Vietnam Museum of Ethnology

It’s tricky finding activities that we can all do safely together, especially when we are cautiously scoping out our surrounds and trying to navigate in completely unfamiliar territory.
Über (taxi app) was our new-found friend today, as we were able to get from A to B without fuss and cafuffle. We simply entered our location for pick up, entered our desired destination, got a confirmed price estimate and description of car and driver that would turn up. The four of us emphatically hopped into the car on arrival without having as much as attempt to try to say “chúng ta muôn di dên båo tàng dân tõc hõc các”!

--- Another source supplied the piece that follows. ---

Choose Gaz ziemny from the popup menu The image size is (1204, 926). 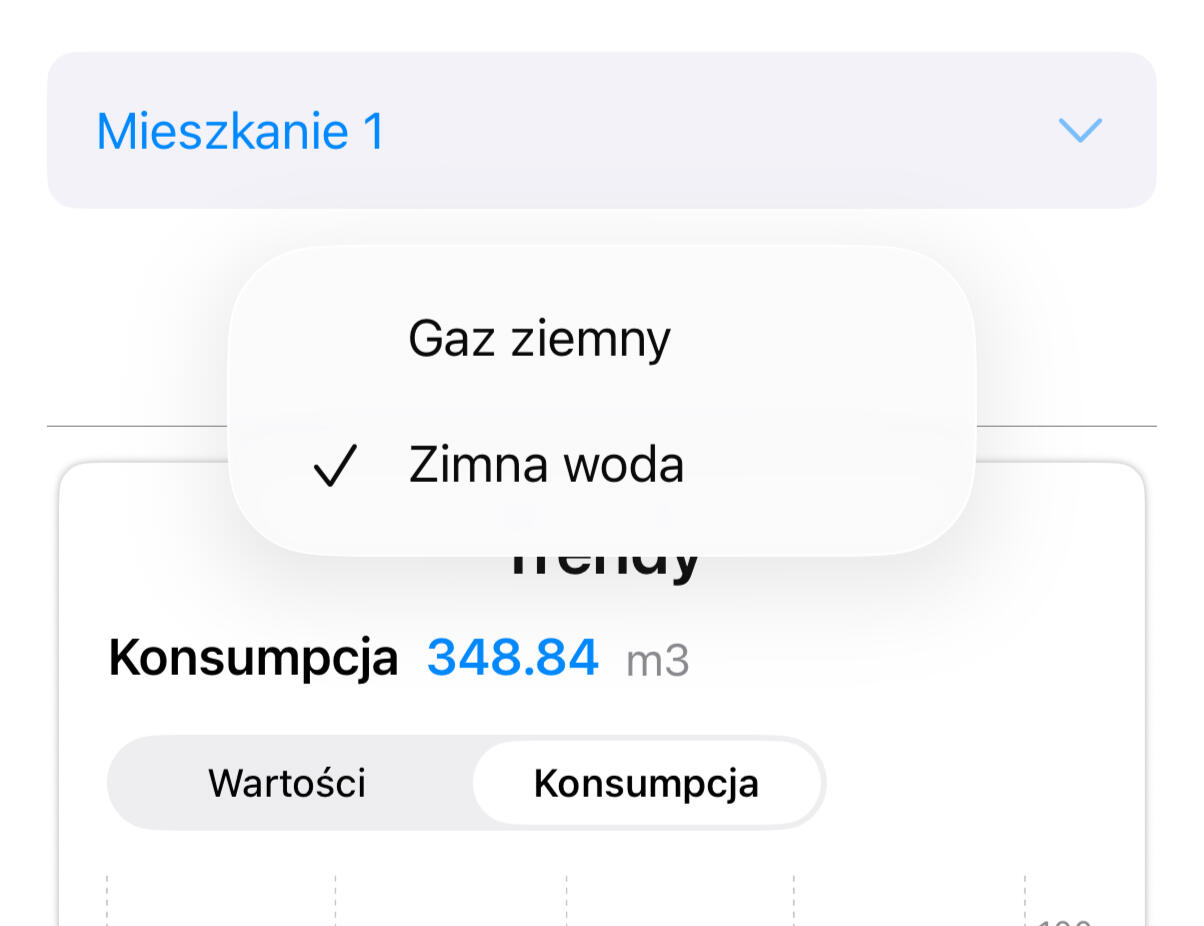[x=539, y=340]
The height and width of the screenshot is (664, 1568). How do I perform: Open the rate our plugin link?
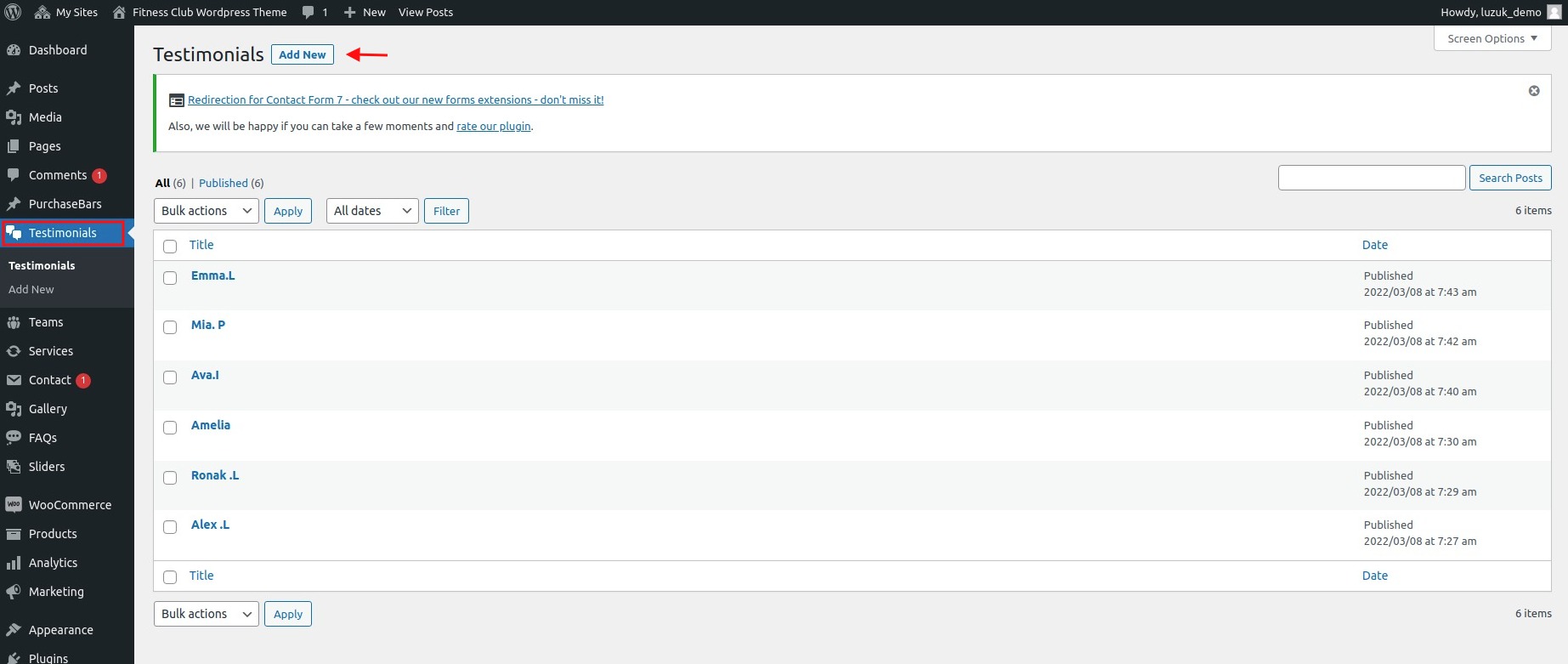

This efficiency did negate the whole process of looking lost in surrounds, poring over a map in the middle of street, flitting away superfluous hawking taxi and tuk-tuk drivers, bartering, mutual misunderstandings, pointing, clarifying and negotiating; all of which hold an element of fun and intrigue, and of course a great sense of achievement if/when you reach your intended destination!
Über made things less stressful, but relegated the miscommunication process in a foreign language to a thing of the distant pre-smartphone day and age.

With this smug sense of post-smartness, we arrived at the Vietnam Museum of Ethnology, and stepped into a realm where pre and post anything doesn’t really matter, only the voice that speaks loudly from each exhibit that informs you of the cultural now that is shaped by aesthetics, ingenuity, creativity, pride, necessity and functionality.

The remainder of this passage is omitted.